A project in two bursts, ten weeks apart
Every other chapter argues about strategies. This one is about the work itself. The question here is procedural: over five calendar months, in what order did the ideas arrive, and by whose hand? The record is unusually complete, because the work left two parallel trails — a git history across five repositories, and 36 harvested session summaries spanning February 5 to July 2, 2026 . Read together, they tell a story the win-rate tables cannot: the project ran in two intense bursts separated by a ten-week dormancy, and the second burst — two days in July — produced almost everything that survived to the freeze.
The shape of five months
February opened the project with 23 sessions of hand-built Q-learning and A2C experiments. April turned on the autoresearch loop and produced The Shape Reader (X188) in two days. Then nothing for ten weeks — zero sessions and zero commits across all five repositories in May and June — until the entire modern arc (the rerun, the RL policies, the exact tablebase, the unified ladder) was compressed into two days: July 1 and July 2, 2026 .
One caveat before the log. The raw session transcripts from the February–April era were later lost to a routine 30-day cleanup; what survives from that period are the harvested summaries — a dated paragraph per session, distilled at the time. So the early entries below are reconstructed from those summaries plus the git history, and the July entries from both plus the still-live research journals. Where a summary or a commit names the model that did the work, this page cites it; where it does not, the entry says model not recorded rather than guessing. That distinction is the honest core of the "which models" question, and it is worth stating plainly: the deep-learning era of per-commit model attribution had not yet begun in February.
Which model did which era
Before the log itself, the model dimension deserves its own table, because it is the part
most likely to be over-claimed.

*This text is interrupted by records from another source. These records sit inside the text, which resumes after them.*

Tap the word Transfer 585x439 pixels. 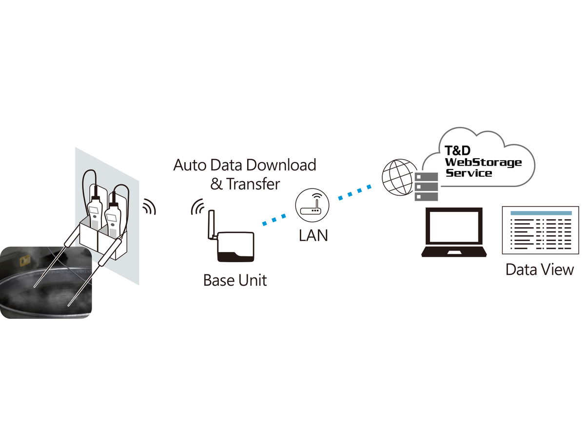(253, 184)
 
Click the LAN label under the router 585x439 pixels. (313, 235)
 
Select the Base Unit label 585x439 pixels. (235, 280)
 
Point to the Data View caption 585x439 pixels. (540, 270)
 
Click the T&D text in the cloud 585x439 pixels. (457, 150)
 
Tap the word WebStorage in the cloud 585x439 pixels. (483, 163)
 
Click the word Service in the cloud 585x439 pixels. (469, 173)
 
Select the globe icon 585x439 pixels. (398, 177)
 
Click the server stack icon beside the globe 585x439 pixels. (426, 187)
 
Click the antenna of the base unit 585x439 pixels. (212, 225)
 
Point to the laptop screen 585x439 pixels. (454, 227)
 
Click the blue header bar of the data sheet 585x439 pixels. (541, 213)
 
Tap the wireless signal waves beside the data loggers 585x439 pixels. (149, 207)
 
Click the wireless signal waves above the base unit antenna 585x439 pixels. (197, 207)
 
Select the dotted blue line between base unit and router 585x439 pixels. (274, 220)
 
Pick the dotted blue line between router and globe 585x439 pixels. (355, 192)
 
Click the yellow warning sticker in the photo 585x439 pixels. (25, 260)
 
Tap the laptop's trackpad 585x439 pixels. (454, 252)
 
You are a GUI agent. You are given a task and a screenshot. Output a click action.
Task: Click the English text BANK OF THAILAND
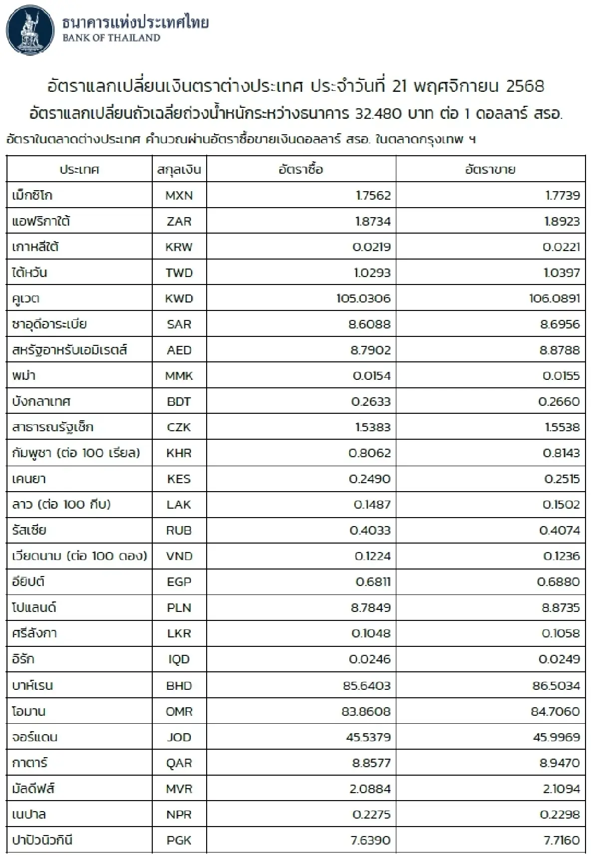pyautogui.click(x=111, y=38)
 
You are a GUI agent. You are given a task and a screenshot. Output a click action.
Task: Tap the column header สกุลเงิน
pyautogui.click(x=179, y=170)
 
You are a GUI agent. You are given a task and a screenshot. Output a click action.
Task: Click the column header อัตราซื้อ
pyautogui.click(x=301, y=170)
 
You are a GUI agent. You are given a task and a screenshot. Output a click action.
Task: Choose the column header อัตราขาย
pyautogui.click(x=490, y=170)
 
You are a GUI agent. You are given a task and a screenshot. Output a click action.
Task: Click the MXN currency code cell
pyautogui.click(x=179, y=196)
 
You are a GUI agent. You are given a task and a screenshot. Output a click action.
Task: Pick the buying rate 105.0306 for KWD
pyautogui.click(x=363, y=298)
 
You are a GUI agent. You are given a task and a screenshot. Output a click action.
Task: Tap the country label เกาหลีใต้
pyautogui.click(x=36, y=247)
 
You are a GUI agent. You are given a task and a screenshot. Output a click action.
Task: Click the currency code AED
pyautogui.click(x=179, y=350)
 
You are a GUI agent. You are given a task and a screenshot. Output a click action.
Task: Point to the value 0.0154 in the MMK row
pyautogui.click(x=371, y=376)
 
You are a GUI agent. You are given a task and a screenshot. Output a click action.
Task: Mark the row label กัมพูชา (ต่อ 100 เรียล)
pyautogui.click(x=76, y=453)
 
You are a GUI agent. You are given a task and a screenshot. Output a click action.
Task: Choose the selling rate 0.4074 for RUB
pyautogui.click(x=560, y=531)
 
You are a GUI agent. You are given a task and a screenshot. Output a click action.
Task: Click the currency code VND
pyautogui.click(x=179, y=556)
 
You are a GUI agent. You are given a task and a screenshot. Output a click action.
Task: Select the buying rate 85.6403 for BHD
pyautogui.click(x=366, y=685)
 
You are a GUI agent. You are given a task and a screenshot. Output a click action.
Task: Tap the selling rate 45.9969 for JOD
pyautogui.click(x=556, y=737)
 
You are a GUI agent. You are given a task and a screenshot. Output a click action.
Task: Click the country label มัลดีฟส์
pyautogui.click(x=33, y=789)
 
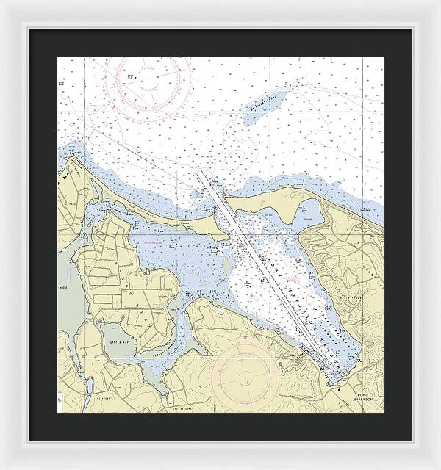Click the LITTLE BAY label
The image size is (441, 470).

The clearest, best-documented facts are at the two ends:
the project was born on February 5 in a session that deliberately enabled
Claude Code's experimental Agent Teams feature, and the entire July burst was
Fable-directed, with an Opus control arm run in parallel
as a deliberate head-to-head. In between, the record thins. The April autoresearch and
site-audit commits carry a Claude Opus 4.7 (1M context) co-author trailer;
the February and March commits predate that convention entirely.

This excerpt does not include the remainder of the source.